I read an article about real estate investing in the Boston Globe that had some very interesting parallels to the world of domain name investing. Even the title (“Investors are flipping housing markets, and buyers are reeling“) could be slightly modified to reflect the business of domain name investing and what some domain name buyers believe.
The gist of the article is that real estate investors who are buying homes as investments are making it more difficult and expensive for first time home buyers to purchase homes. I imagine there are startups who would say that domain name investors buying domain names as investments make it more difficult for businesses to buy their desired domain names.
Here are a few excerpts and quotes from the article that I can easily imagine changing a few words to make it reflective of the domain investment market:
““If it weren’t bad enough out there for first-time home buyers, the additional competition from investors is increasingly pushing starter homes out of the reach of many households,’’ said Ralph McLaughlin, deputy chief economist at CoreLogic, a provider of real estate data.”

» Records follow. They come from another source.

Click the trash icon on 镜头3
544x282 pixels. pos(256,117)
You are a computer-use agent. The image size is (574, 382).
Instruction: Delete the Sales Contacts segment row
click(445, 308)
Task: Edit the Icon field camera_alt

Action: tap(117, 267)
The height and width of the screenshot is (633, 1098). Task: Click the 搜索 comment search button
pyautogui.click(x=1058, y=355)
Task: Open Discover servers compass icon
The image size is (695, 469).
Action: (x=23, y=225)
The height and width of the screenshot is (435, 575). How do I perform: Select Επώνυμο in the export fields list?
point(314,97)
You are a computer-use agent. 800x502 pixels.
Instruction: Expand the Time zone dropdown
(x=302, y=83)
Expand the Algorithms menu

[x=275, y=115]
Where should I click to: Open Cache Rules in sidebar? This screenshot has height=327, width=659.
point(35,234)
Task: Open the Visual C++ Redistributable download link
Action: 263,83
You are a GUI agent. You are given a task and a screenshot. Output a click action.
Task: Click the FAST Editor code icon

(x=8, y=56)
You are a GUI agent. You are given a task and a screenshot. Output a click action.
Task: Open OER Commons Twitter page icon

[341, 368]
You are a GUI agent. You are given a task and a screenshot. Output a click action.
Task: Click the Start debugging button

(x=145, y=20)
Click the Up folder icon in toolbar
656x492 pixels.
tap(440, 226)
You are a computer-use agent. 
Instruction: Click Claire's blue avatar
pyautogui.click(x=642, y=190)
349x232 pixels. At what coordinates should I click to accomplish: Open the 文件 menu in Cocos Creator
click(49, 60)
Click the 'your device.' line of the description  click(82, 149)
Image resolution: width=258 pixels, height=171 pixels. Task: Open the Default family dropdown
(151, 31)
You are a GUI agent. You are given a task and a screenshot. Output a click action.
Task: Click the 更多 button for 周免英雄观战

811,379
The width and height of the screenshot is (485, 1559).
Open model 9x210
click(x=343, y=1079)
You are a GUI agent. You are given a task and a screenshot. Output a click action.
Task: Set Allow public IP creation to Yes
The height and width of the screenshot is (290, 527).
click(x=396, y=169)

“The investors take many forms. There are fix-and-flippers who buy homes cheaply and resell them for a profit (sometimes to owner-occupants, sometimes to out-of-towners who rent the homes out on Airbnb). There are those who buy and hold, generally larger institutional investors who rent the properties out. There are traders who acquire properties and try to resell them once they appreciate, sometimes in weeks, sometimes in years.”
“What is happening in Atlanta is partly a familiar story of gentrification pushing up prices and driving out longtime residents. But those trends are being spurred by a fast-growing industry that promotes investment in single-family homes: lenders who provide the capital, brokers who handle transactions, wholesalers who buy homes by the dozens and sell them before they even take possession.”
“To existing residents, the flood of investors can feel like a threat.
“It’s almost like locusts came down and bought everything up,’’ said Robby Caban, a neighborhood activist in Atlanta.”
One massive difference between real estate investing and domain name investing is the lack of outside capital to help investors buy domain names. A company like Domain Capital offers funding options for domain name purchases, and Escrow.com enables domain name buyers to purchase domain names with a payment plan. Beyond these limited options, there really isn’t much in the way of capital coming in specifically to buy domain names – at least in an easily accessible manner. Put simply, it is much easier to go to a financial institution to get a loan to buy a piece of real estate than it is to go to the same financial institution to buy domain names.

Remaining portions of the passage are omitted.